すなわち、「足をすくわれる」とは、上手くすきを突かれて失敗させられたり逆転されたりするような時に使う慣用句ということです。主に意外な方法や卑劣なやり方で一杯食わされるような場合に使われます。
足をすくわれるの由来・語源
「足をすくわれる」は、なぜ「足元」ではなく「足」なのでしょうか?まず、「すくう」という言葉は「下から上へ曲線を描くようにはらう」という意味があります。
イメージとしては、金魚すくいが分かりやすいでしょう。金魚すくいは、水の中の金魚を持ち上げるように動かします。このように、下から上にはらうような動作を「すくう」と言うのです。
つまり、「足をすくう」とは「立っている足をはらうようにする動き」を指すことになります。
足をはらってしまえば、当然体を支えきれずに倒れてしまいます。転じて、「失敗や逆転」を意味する言葉になったと言われています。
ここで大事なのは、「足」と「足元」は全く別の言葉ということです。「足元」とは「足が地面についている付近」という意味です。
よく「足元が暗い」などと言いますが、あれはつまり足本体ではなく足の周り付近が暗いという意味です。
ということは、「足元」をすくってみたところで何もないので空振りに終わってしまいます。立っている人間を転ばせたいのなら、「足」そのものをすくわなければ無理でしょう。
したがって、「足元をすくわれる」は誤用となるわけです。
なお、間違える人が多い理由は「足元」を使った慣用句が多いからだと言われています。
【例】
- 「足元を見る」⇒相手の弱みにつけこむ様子。
- 「足元につけこむ」⇒弱みにつけこみ、利用すること。
- 「足元に火がつく」⇒危険がせまること。
これらの言葉は「足」本体ではなく、その人の立ち位置や立場といったものを指しています。そのため、いずれも正しい使い方の慣用句です。
足をすくわれるの類義語
続いて、「足をすくわれる」の類義語を紹介します。
類義語は、油断しているところを突かれたりつけこまれたりする言葉となります。
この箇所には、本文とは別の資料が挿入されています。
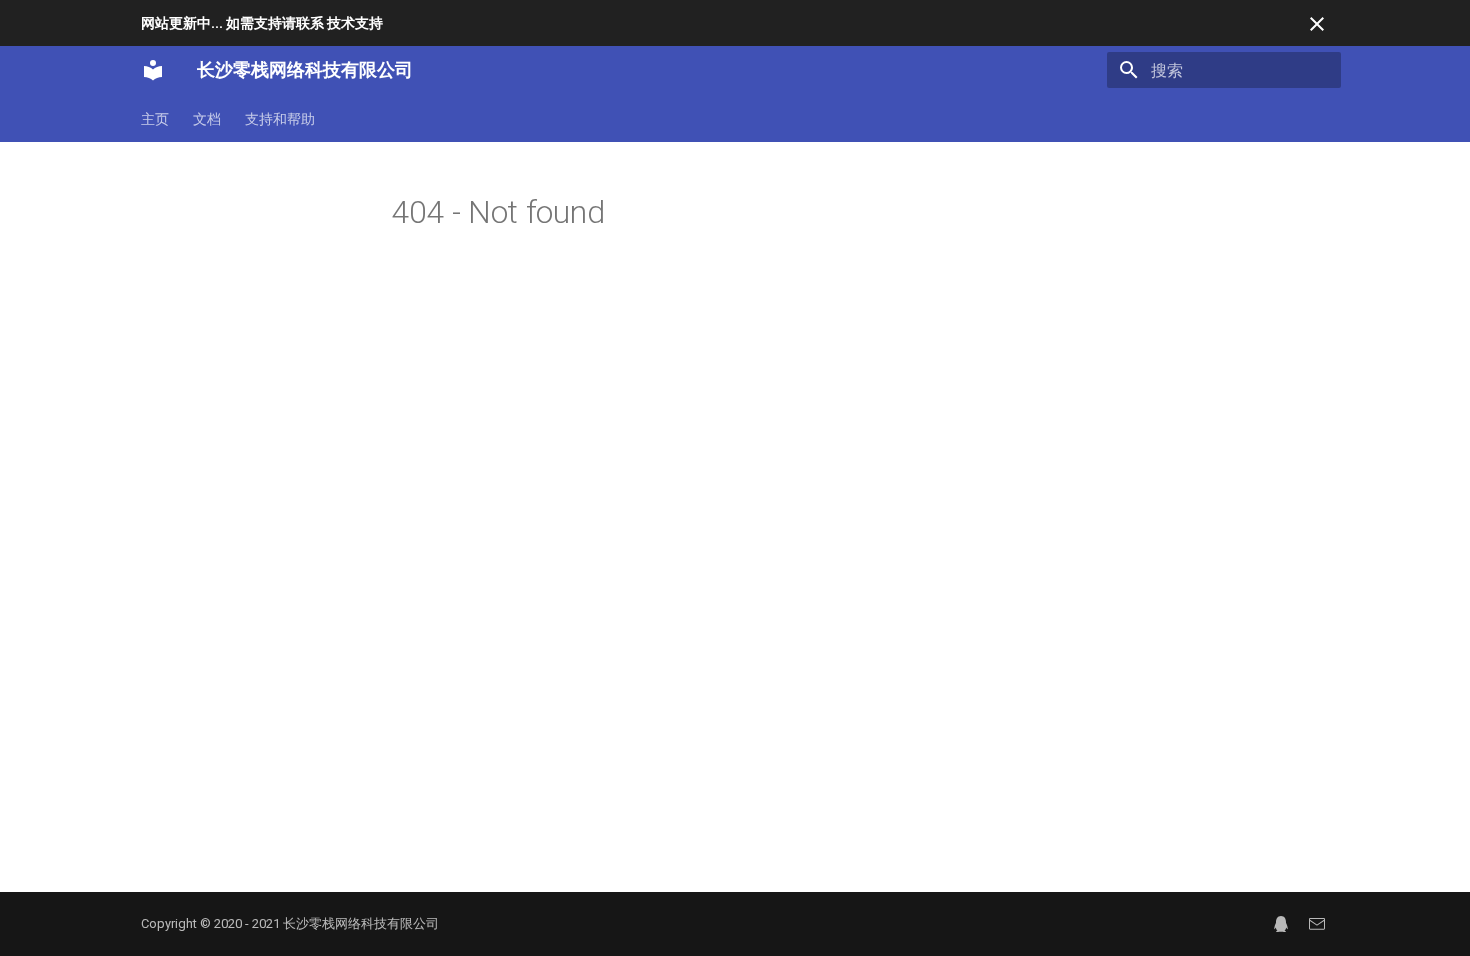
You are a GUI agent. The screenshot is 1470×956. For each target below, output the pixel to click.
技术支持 (355, 23)
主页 (155, 119)
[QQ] (1281, 924)
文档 (207, 119)
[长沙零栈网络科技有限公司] (153, 70)
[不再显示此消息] (1317, 24)
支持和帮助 (280, 119)
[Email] (1317, 924)
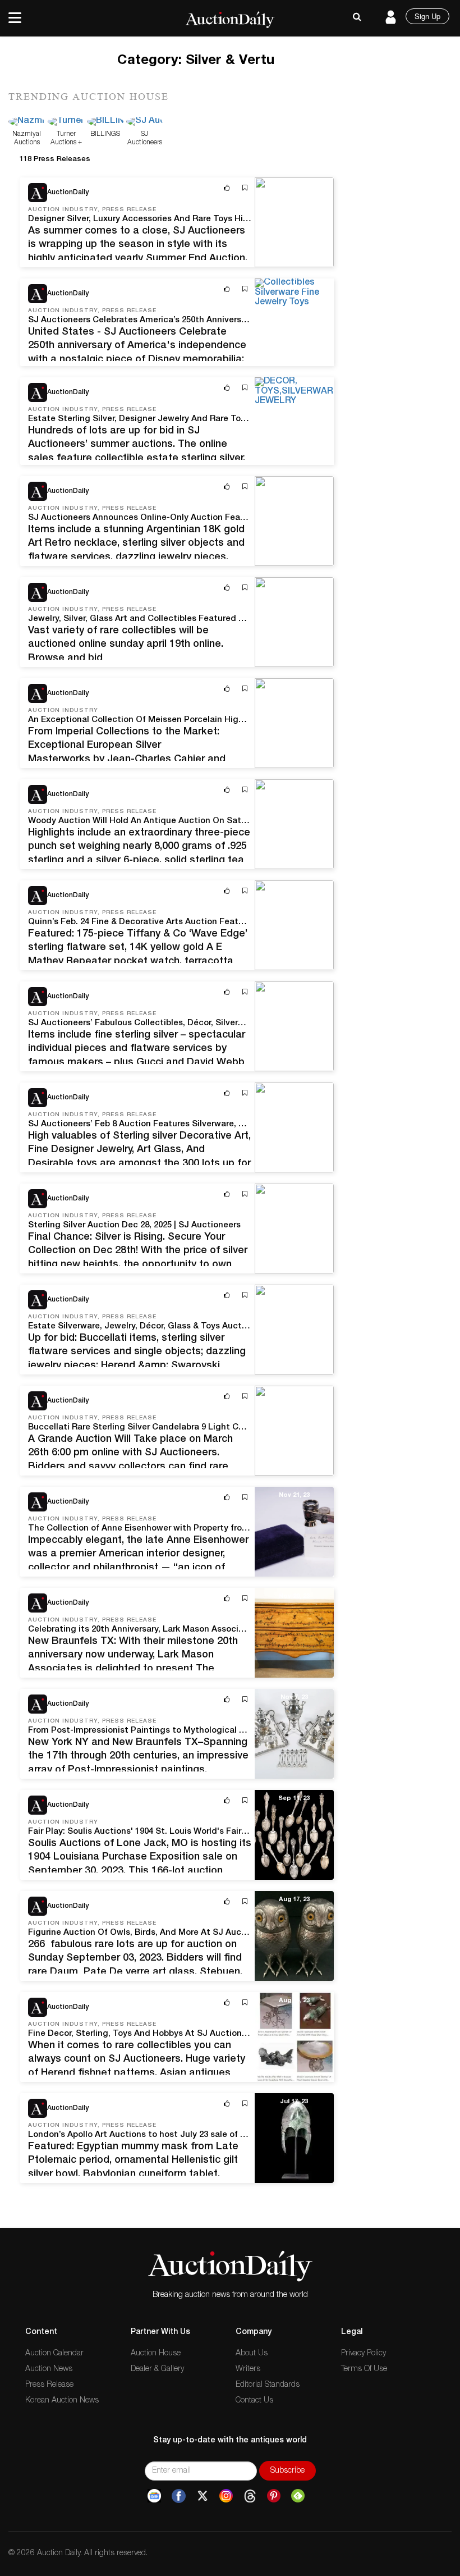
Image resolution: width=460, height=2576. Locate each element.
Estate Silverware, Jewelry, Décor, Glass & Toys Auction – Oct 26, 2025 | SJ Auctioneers (206, 1326)
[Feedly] (298, 2496)
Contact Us (254, 2401)
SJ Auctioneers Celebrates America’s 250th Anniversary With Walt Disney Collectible (200, 320)
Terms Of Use (364, 2369)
この中だと、「飼い犬に手をかまれる」は比較的よく使われることわざです。
その他、一般的な語であれば「すきを突かれる・不意をつかれる」などの語で言い換えることもできます。
足をすくわれるの英語訳
「足をすくわれる」は、英語だと次のように言います。
「to be tripped up」
「trip up」には「つまづかせる・転ばせる」などの意味があります。受け身を表す「be」をつけることで、「転ばせられる」、すなわち「スキを突かれて、失敗させられる」という訳になります。
例文だと、次のような言い方です。
I was tripped up by their action.(彼らの行動に私は足をすくわれた。)
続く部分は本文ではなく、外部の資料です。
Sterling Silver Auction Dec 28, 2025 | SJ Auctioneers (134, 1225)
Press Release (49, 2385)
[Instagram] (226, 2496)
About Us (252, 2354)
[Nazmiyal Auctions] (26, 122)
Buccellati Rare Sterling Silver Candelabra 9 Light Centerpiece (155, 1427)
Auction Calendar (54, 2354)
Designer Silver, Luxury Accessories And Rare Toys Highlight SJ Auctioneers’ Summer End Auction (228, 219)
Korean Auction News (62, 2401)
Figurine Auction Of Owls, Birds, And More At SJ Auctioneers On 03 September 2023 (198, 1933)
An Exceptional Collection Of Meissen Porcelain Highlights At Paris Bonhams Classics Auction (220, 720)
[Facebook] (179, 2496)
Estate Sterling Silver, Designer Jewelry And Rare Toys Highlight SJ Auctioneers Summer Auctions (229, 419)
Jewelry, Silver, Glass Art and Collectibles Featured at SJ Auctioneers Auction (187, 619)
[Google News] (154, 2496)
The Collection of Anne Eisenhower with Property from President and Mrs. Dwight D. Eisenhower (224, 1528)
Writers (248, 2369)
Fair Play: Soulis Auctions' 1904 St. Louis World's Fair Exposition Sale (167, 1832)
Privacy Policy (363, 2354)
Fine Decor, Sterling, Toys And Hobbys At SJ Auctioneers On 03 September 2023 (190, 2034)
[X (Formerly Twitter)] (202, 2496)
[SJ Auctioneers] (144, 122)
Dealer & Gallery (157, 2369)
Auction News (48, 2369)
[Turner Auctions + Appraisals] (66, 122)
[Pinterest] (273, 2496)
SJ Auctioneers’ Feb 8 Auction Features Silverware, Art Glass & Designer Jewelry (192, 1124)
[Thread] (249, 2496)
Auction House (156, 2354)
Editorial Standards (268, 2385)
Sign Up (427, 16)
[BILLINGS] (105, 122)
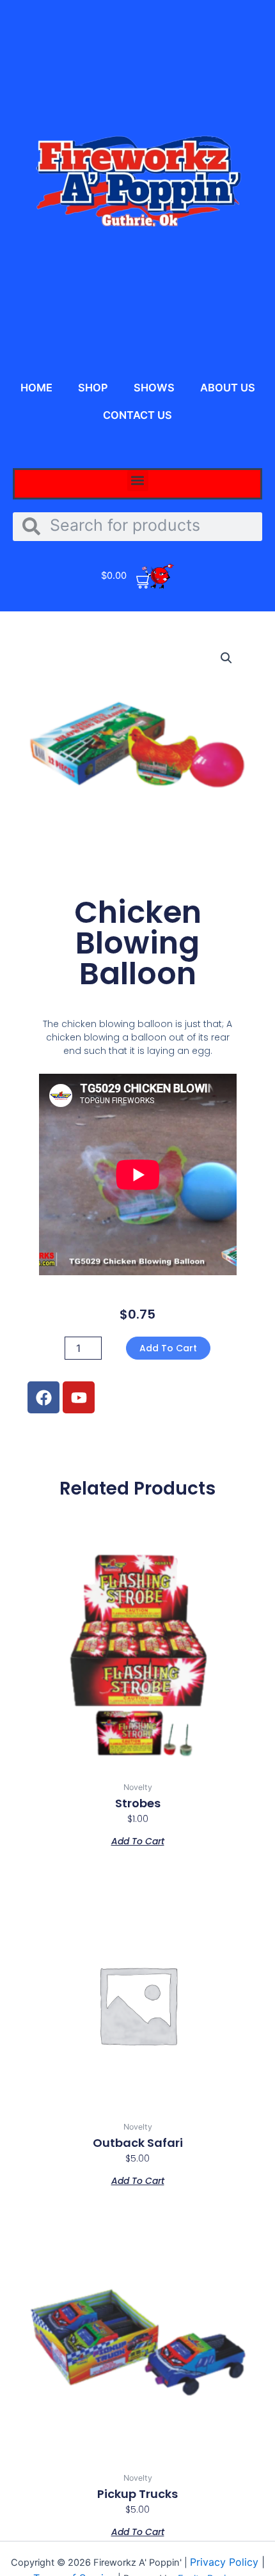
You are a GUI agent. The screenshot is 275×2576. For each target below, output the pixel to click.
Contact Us (137, 415)
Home (36, 387)
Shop (93, 387)
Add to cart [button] (137, 1840)
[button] (137, 480)
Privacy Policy (226, 2562)
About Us (227, 387)
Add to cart (168, 1348)
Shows (154, 387)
また、受け身の形ではない「足をすくう」だと「trip up someone’s heels」などの表現も可能です。直訳すると、「誰かのひざをつまづかせる」という意味です。
足をすくわれるの使い方・例文
最後に、「足をすくわれる」の使い方を例文で紹介しておきます。
- あんまり調子に乗らないほうがいい。足をすくわれることになるから。
- 最下位チームだと油断して、足をすくわれることがないようにしよう。
- 部下に足をすくわれることになるなんて、予想していなかったようだ。
- 一瞬のすきをつかれて、足をすくわれることがないようにしてください。
- 勝ったからと気を抜くと足をすくわれることもあるので注意が必要だ。
- もっと慎重に攻めないと、思わぬ所で足をすくわれるかもしれない。
「足をすくわれる」は、例文のようにあらかじめ予防策をとるような場面で使われます。
何かの勝負をする上では、一瞬の油断や隙が命取りになります。特にスポーツなどの厳しい世界ではなおさらでしょう。
そんな時に、気を引きしめるという意味を込めて「足をすくわれないように」などのように言うわけです。
なお、「すくわれる」は基本的にひらがなで書きます。漢字だと「足を掬われる」とも書けますが、実際の例文だとこのように漢字で書くことはほぼありません。
また、ごくたまに「足を救われる」と間違って書く人もいますので注意しましょう。
まとめ
以上、本記事のまとめです。
「足をすくわれる」=すきを突かれて失敗させられること。
「語源・由来」=立っている足をはらうように転ばされることから。「足元をすくわれる」は空振りする行為なので誤用。
「類義語」=「飼い犬に手をかまれる・寝首を掻かれる・不意を突かれる・出し抜かれる」
「英語訳」=「to be tripped up」「trip up someone’s heels」
「足をすくわれる」は「足元をすくわれる」と誤用しやすい慣用句です。これを機に正しい使い方を覚えて頂ければと思います。